前回(スタンフォードの憂鬱…?大学教員の30代)から、ずいぶんごぶさたしてしまいました。先週まで新しい授業をしていて、思っていたより忙しかったので……。スタンフォードはクオーター制を採っていて、今は1年を4つ(クオーター)、春・夏・秋・冬学期に分けたうちの、ちょうど冬学期が終わったところです。カリフォルニア州のサンフランシスコ郊外にあるスタンフォードの現在(3月15日)の気温を見てみたら華氏74度(摂氏20度ちょっと)、そりゃあ冬学期も終わるよね、という感じです……。まあ、この辺りは冬でも暖かいのですが。
今は春休み、久しぶりに出張です。ニューヨーク州北部にあるコーネル大学への飛行機の中でこの原稿を推敲しています(書いたのは、久しぶりにショッピングに行ったサンフラだけど)。予報ではあちらは華氏15度(氷点は華氏32度……)。今更ながら、アメリカはデカい。 ※行ってみたら雪が降っていました
それはともかく、今回筆が遅かった理由のひとつは、何を書こうかちょっと迷っていたこと。ここのところ話題になっていたSTAP細胞関連で書こうかと思ったのですが、まだ情報が錯綜しているうえに、ぼく自身の考えがまとまっていないもので。今回の問題は科学者の倫理という側面、研究とお金の関係、学者と一般社会のかかわり、などなど切り口がありすぎて、不用意に語るのはちょっと躊躇してしまうのです。
「論文の審査」の世界ってどうなってるのだろうか?
というわけなので、今回はあまり大風呂敷を広げない範囲で、STAP細胞問題に関係があるかもしれない(けどあんまり関係が深くないかもしれない)話をしよう。具体的には、研究論文の「審査」について。
今回の騒動に対しては、「なんで杜撰な論文が『Nature』のような一流誌に載ってしまったのか?」「誰かちゃんとチェックしなかったのか?」という疑問を持っている方も多いようだったので、研究分野は違うとはいえ同じアカデミアである我々の分野、経済学界の事情を書いておくのも、無駄ではないかもしれない。

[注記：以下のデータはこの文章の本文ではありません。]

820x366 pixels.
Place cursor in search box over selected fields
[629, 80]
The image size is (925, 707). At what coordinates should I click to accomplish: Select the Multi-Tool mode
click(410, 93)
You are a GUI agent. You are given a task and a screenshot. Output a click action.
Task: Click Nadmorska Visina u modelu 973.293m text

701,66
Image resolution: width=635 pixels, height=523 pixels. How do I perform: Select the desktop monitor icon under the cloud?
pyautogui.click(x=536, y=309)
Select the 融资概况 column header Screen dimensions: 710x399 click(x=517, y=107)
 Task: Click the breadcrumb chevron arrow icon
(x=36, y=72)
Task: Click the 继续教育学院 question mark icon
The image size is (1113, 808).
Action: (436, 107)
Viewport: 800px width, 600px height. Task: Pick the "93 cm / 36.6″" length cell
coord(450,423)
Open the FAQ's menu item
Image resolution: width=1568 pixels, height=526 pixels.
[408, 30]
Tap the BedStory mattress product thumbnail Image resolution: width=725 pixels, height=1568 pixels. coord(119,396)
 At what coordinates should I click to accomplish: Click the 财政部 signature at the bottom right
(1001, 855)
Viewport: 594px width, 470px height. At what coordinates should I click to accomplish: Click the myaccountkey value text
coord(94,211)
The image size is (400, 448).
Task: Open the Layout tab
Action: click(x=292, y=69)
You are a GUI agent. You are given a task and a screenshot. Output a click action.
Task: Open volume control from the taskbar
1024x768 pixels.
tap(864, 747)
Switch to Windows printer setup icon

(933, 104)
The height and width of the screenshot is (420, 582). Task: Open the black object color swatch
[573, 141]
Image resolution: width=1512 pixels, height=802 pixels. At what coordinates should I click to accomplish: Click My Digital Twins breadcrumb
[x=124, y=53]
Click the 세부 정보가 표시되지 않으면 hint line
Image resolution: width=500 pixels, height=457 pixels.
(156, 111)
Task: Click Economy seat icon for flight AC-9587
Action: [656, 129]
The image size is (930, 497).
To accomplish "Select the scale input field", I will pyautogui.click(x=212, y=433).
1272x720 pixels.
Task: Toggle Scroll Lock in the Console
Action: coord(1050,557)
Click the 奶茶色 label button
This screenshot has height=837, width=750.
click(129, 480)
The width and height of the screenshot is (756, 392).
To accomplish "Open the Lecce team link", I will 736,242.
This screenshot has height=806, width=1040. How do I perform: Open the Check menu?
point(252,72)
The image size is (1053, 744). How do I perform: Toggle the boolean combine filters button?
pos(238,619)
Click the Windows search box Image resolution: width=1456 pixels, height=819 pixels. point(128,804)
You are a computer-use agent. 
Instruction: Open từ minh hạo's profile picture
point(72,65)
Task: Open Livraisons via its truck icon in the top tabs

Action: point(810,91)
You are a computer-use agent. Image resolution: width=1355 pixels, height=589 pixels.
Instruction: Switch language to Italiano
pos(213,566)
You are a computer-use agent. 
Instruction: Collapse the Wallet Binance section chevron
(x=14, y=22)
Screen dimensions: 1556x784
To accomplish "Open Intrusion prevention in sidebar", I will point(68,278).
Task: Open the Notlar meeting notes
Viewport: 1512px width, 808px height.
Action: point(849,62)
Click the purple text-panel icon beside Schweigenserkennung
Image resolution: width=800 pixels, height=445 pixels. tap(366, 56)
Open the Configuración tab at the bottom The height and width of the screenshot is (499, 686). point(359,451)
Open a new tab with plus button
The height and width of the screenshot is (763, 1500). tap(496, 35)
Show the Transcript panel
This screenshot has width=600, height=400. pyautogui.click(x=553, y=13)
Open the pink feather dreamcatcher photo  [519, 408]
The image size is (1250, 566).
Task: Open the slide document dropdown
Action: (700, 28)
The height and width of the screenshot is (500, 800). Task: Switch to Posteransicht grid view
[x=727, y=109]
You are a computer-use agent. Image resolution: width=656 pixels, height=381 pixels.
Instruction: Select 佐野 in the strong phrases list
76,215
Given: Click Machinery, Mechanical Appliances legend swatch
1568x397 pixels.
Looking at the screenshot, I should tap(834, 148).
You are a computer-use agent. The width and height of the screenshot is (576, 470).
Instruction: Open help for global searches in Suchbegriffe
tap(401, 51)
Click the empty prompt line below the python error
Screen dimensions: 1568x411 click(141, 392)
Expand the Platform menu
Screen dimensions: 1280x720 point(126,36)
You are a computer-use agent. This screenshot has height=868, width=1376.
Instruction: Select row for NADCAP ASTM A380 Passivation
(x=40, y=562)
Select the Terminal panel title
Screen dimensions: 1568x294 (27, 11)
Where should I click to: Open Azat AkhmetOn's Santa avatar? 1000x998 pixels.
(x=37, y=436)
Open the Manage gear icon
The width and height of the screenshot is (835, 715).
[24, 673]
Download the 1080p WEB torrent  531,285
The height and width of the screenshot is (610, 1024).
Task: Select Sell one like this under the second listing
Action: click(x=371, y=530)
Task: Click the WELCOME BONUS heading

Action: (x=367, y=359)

以前にも書いたけれど、学者の研究は、原則的には専門誌(ジャーナル)に掲載されて初めて業績として認められる。専門誌というと、たとえば自然科学の『Nature』とか『Science』とかが有名だろうが、経済学にも専門誌がある。
そして専門誌にもランキングみたいなものがあって、載ると「おおっすごい!」と思われるいわゆる一流誌から、ほとんど誰も読まないような(言葉は悪いけれども)三、四流誌までさまざまだ。